# [Required work]
Rewrite all of the material below with "GUI agent" changed to "screen agent" wherever it occurs, keeping everything else identical.

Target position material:
* start *
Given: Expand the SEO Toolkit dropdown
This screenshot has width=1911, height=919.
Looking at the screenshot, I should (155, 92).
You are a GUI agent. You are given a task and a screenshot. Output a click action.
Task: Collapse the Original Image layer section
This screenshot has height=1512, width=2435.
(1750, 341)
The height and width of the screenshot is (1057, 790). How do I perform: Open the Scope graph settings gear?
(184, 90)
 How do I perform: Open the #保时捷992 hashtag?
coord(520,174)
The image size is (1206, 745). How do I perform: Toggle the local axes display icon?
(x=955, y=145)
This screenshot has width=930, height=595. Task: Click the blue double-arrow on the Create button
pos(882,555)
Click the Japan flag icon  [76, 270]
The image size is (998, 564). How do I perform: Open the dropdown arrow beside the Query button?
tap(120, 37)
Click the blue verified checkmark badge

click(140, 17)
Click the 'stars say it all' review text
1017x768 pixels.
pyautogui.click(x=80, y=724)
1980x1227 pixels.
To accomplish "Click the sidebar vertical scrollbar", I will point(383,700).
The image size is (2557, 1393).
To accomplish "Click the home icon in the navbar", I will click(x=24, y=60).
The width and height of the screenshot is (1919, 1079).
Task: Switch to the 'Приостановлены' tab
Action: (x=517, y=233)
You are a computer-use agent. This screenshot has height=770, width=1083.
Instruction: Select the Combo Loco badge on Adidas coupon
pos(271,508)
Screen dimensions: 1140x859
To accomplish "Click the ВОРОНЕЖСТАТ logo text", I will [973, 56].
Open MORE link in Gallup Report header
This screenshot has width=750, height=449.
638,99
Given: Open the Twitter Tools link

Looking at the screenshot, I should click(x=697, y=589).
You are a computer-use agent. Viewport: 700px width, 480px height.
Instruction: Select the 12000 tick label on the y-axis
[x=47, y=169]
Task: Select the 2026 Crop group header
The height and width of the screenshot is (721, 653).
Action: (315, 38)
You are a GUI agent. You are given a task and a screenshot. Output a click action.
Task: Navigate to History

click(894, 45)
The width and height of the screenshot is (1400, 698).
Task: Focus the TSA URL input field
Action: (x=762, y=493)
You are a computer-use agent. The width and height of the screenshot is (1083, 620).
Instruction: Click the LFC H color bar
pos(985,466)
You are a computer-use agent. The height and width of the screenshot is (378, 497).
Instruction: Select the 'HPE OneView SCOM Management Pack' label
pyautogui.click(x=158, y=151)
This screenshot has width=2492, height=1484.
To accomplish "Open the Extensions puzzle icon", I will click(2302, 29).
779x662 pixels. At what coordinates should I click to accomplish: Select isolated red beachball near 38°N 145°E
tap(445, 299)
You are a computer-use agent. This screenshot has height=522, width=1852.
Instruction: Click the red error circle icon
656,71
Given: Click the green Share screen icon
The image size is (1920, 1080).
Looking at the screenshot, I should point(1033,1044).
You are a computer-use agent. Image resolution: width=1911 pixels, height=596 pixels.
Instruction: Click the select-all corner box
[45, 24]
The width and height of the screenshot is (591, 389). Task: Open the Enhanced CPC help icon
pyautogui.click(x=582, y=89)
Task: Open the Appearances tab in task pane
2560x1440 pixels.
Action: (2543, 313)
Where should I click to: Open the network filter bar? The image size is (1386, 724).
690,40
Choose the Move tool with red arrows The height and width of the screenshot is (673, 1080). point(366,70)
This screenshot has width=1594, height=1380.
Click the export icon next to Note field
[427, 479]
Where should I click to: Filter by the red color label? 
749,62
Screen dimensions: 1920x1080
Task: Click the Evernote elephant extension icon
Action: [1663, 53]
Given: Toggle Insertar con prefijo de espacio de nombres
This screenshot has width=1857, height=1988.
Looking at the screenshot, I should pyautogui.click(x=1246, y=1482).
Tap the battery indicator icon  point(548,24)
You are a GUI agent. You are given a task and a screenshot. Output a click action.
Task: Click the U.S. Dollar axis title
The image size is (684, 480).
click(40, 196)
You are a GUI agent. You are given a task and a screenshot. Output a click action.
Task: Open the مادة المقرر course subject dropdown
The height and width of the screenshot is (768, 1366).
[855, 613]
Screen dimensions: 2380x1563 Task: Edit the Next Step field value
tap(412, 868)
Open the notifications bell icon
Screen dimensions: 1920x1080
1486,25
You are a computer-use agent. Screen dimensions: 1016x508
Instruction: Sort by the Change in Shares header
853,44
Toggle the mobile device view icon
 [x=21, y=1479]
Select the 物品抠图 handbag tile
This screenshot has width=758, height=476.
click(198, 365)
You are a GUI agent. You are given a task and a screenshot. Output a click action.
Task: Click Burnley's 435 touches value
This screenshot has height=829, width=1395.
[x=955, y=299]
* end *
# [Reply to the task]
Given: Expand the SEO Toolkit dropdown
This screenshot has width=1911, height=919.
Looking at the screenshot, I should (155, 92).
You are a screen agent. You are given a task and a screenshot. Output a click action.
Task: Collapse the Original Image layer section
This screenshot has height=1512, width=2435.
(1750, 341)
The height and width of the screenshot is (1057, 790). How do I perform: Open the Scope graph settings gear?
(184, 90)
 How do I perform: Open the #保时捷992 hashtag?
coord(520,174)
The image size is (1206, 745). How do I perform: Toggle the local axes display icon?
(x=955, y=145)
This screenshot has width=930, height=595. Task: Click the blue double-arrow on the Create button
pos(882,555)
Click the Japan flag icon  [76, 270]
The image size is (998, 564). How do I perform: Open the dropdown arrow beside the Query button?
tap(120, 37)
Click the blue verified checkmark badge

click(140, 17)
Click the 'stars say it all' review text
1017x768 pixels.
pyautogui.click(x=80, y=724)
1980x1227 pixels.
To accomplish "Click the sidebar vertical scrollbar", I will point(383,700).
The image size is (2557, 1393).
To accomplish "Click the home icon in the navbar", I will click(x=24, y=60).
The width and height of the screenshot is (1919, 1079).
Task: Switch to the 'Приостановлены' tab
Action: (x=517, y=233)
You are a computer-use agent. This screenshot has height=770, width=1083.
Instruction: Select the Combo Loco badge on Adidas coupon
pos(271,508)
Screen dimensions: 1140x859
To accomplish "Click the ВОРОНЕЖСТАТ logo text", I will [973, 56].
Open MORE link in Gallup Report header
This screenshot has width=750, height=449.
638,99
Given: Open the Twitter Tools link

Looking at the screenshot, I should click(x=697, y=589).
You are a computer-use agent. Viewport: 700px width, 480px height.
Instruction: Select the 12000 tick label on the y-axis
[x=47, y=169]
Task: Select the 2026 Crop group header
The height and width of the screenshot is (721, 653).
Action: (315, 38)
You are a screen agent. You are given a task and a screenshot. Output a click action.
Task: Navigate to History

click(894, 45)
The width and height of the screenshot is (1400, 698).
Task: Focus the TSA URL input field
Action: (x=762, y=493)
You are a computer-use agent. The width and height of the screenshot is (1083, 620).
Instruction: Click the LFC H color bar
pos(985,466)
You are a computer-use agent. The height and width of the screenshot is (378, 497).
Instruction: Select the 'HPE OneView SCOM Management Pack' label
pyautogui.click(x=158, y=151)
This screenshot has width=2492, height=1484.
To accomplish "Open the Extensions puzzle icon", I will click(2302, 29).
779x662 pixels. At what coordinates should I click to accomplish: Select isolated red beachball near 38°N 145°E
tap(445, 299)
You are a computer-use agent. This screenshot has height=522, width=1852.
Instruction: Click the red error circle icon
656,71
Given: Click the green Share screen icon
The image size is (1920, 1080).
Looking at the screenshot, I should point(1033,1044).
You are a computer-use agent. Image resolution: width=1911 pixels, height=596 pixels.
Instruction: Click the select-all corner box
[45, 24]
The width and height of the screenshot is (591, 389). Task: Open the Enhanced CPC help icon
pyautogui.click(x=582, y=89)
Task: Open the Appearances tab in task pane
2560x1440 pixels.
Action: (2543, 313)
Where should I click to: Open the network filter bar? The image size is (1386, 724).
690,40
Choose the Move tool with red arrows The height and width of the screenshot is (673, 1080). point(366,70)
This screenshot has width=1594, height=1380.
Click the export icon next to Note field
[427, 479]
Where should I click to: Filter by the red color label? 
749,62
Screen dimensions: 1920x1080
Task: Click the Evernote elephant extension icon
Action: [1663, 53]
Given: Toggle Insertar con prefijo de espacio de nombres
This screenshot has width=1857, height=1988.
Looking at the screenshot, I should pyautogui.click(x=1246, y=1482).
Tap the battery indicator icon  point(548,24)
You are a screen agent. You are given a task and a screenshot. Output a click action.
Task: Click the U.S. Dollar axis title
The image size is (684, 480).
click(40, 196)
You are a screen agent. You are given a task and a screenshot. Output a click action.
Task: Open the مادة المقرر course subject dropdown
The height and width of the screenshot is (768, 1366).
[855, 613]
Screen dimensions: 2380x1563 Task: Edit the Next Step field value
tap(412, 868)
Open the notifications bell icon
Screen dimensions: 1920x1080
1486,25
You are a computer-use agent. Screen dimensions: 1016x508
Instruction: Sort by the Change in Shares header
853,44
Toggle the mobile device view icon
 [x=21, y=1479]
Select the 物品抠图 handbag tile
This screenshot has width=758, height=476.
click(198, 365)
You are a screen agent. You are given a task and a screenshot. Output a click action.
Task: Click Burnley's 435 touches value
This screenshot has height=829, width=1395.
[x=955, y=299]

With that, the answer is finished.